MoPe: Model Perturbation-based Privacy Attacks on Language Models
This addresses privacy risks in LLMs by providing a more effective attack method, though it is incremental as it builds on prior perturbation-based approaches.
The paper tackles the problem of identifying whether specific text is in the training data of language models by proposing MoPe, a model perturbation-based method that outperforms existing attacks across models from 70M to 12B parameters, showing that loss alone is insufficient to determine extractability.
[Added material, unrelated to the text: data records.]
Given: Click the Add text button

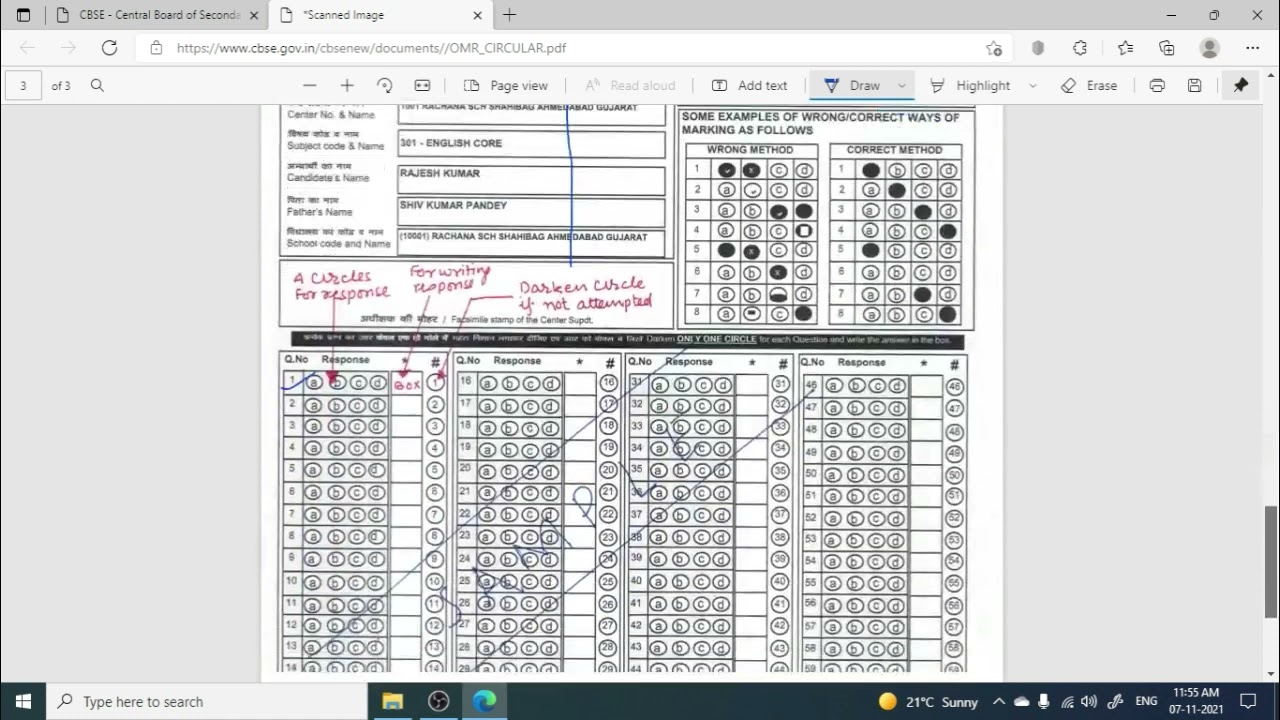Looking at the screenshot, I should (x=750, y=86).
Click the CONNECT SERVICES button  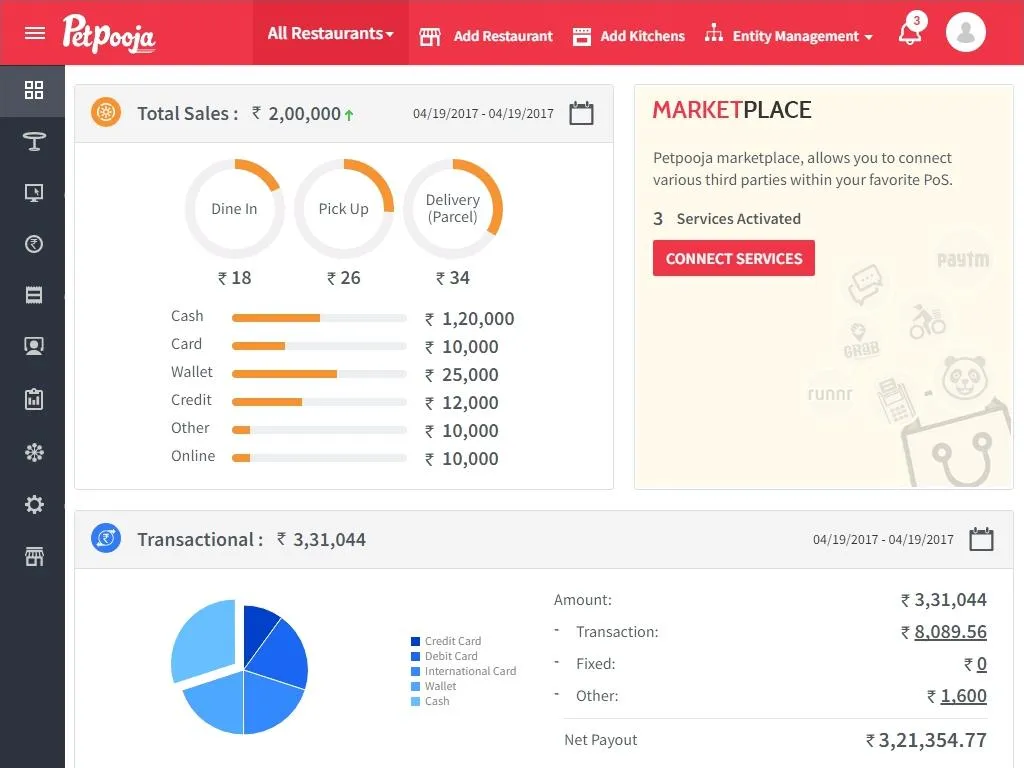[733, 258]
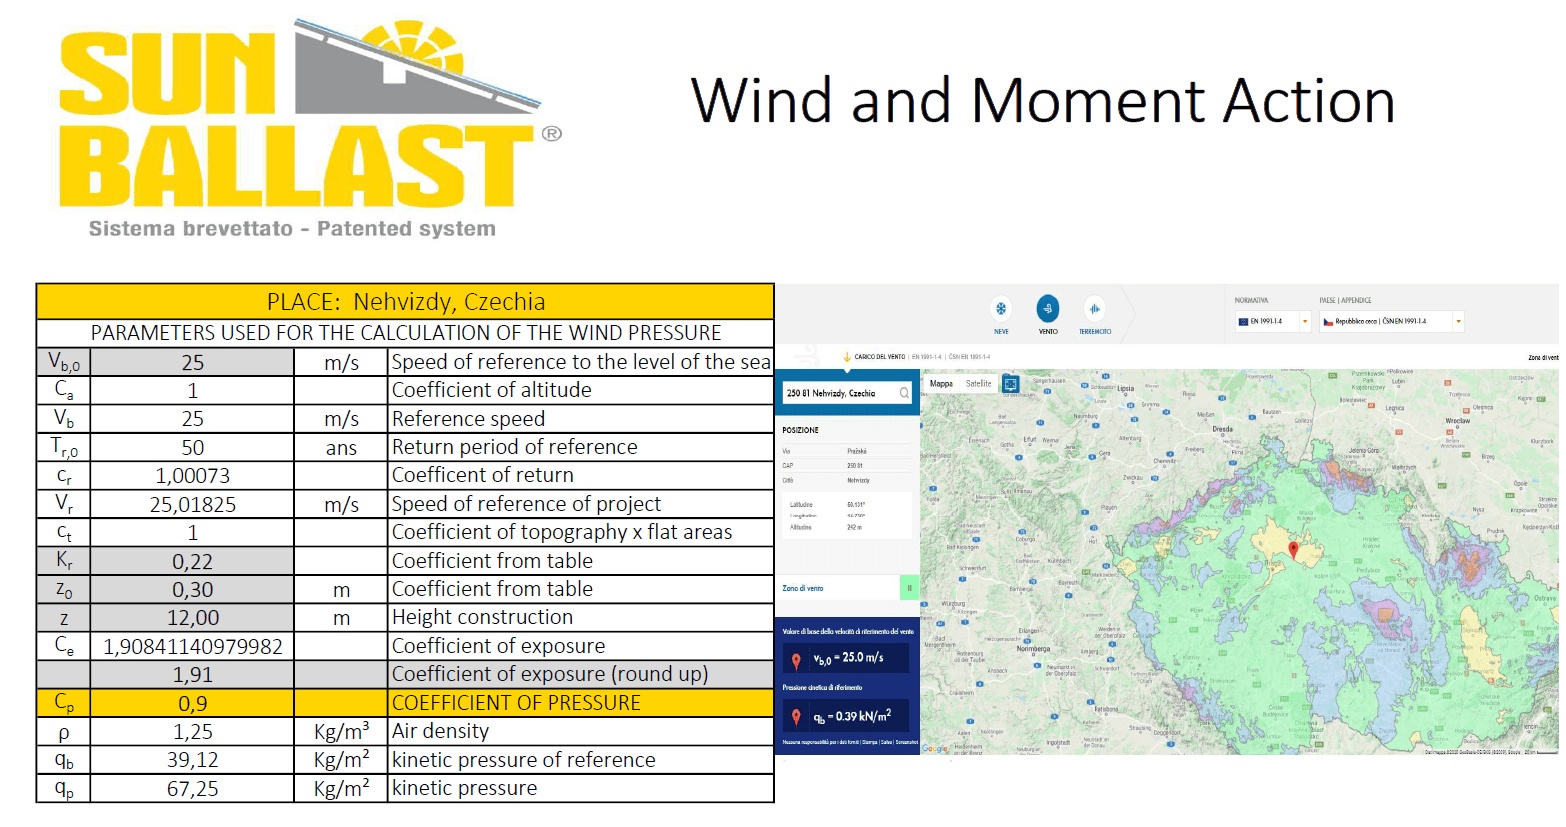The image size is (1566, 827).
Task: Select the Vento wind load icon
Action: (1047, 309)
Recent work has shown that Large Language Models (LLMs) can unintentionally leak sensitive information present in their training data. In this paper, we present Model Perturbations (MoPe), a new method to identify with high confidence if a given text is in the training data of a pre-trained language model, given white-box access to the models parameters. MoPe adds noise to the model in parameter space and measures the drop in log-likelihood at a given point $x$, a statistic we show approximates the trace of the Hessian matrix with respect to model parameters. Across language models ranging from $70$M to $12$B parameters, we show that MoPe is more effective than existing loss-based attacks and recently proposed perturbation-based methods. We also examine the role of training point order and model size in attack success, and empirically demonstrate that MoPe accurately approximate the trace of the Hessian in practice. Our results show that the loss of a point alone is insufficient to determine extractability -- there are training points we can recover using our method that have average loss. This casts some doubt on prior works that use the loss of a point as evidence of memorization or unlearning.